What's going on in the dairy world? Last summer, the €60 per 100 kilo milk price threshold seemed within reach, but the harsh reality now is that 2026 will start with a thirty-year-old who, moreover, intends to downsize further. The market is still rife with negativity due to a milk surplus, both in Europe and beyond. The question is: where did it all go wrong? After all, payout prices below €40 were never going to return, right?
The weeks surrounding the holidays are often incredibly bad for spot milk prices, but this year, it's particularly bad. The DCA quotation for Dutch spot milk has plummeted to a new low of €4,50 per 100 kilos. By comparison, during the same period last year, the spot market held steady above €50. In Germany, prices are even lower than here. Some processors there even had to pay negative prices to get rid of surpluses. A new perception in the market.
A 'three' for the milk price
Meanwhile, payout prices have dropped back below €40. FrieslandCampina is the first to go. And once one sheep crosses the dam, more will follow. In this case, other processors are very willingly following the market leader. Because although milk prices have already fallen significantly in recent months, they are still tight. In the most favorable scenario, the raw material value of milk will be just above €35. In other words: further reductions are likely in the first quarter. This level has already been reached in Ireland. 2026 is already shaping up to be a lean year for dairy farming, with yield prices well below cost.

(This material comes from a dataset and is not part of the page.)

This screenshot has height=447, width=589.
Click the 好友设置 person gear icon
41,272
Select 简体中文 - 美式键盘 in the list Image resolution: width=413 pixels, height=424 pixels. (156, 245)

The question is: where did it all go wrong? Surely the chance of the milk price rising to one euro was greater than a drop to 30 cents? The thinking was that spot milk prices could consistently exceed payout prices in the coming years. Or has the market been overhyped by a looming milk shortage or a surplus of stainless steel? Perhaps the dairy farming industry has become too convinced that nothing could go wrong anymore.
No guardrail
Whatever the case, dairy farmers across Europe have been producing like crazy. The record-high milk supply figures are testament to this. The high milk price of recent years prompted a drastic increase in production. Substantially lower feed prices and a productive growing season did the rest. And then there was the disrupted calving pattern due to bluetongue, resulting in a later-than-usual peak in production. There's no safety net to cushion the spiraling European milk production. After all, the milk quota was abolished in 2015, leaving the free market in charge.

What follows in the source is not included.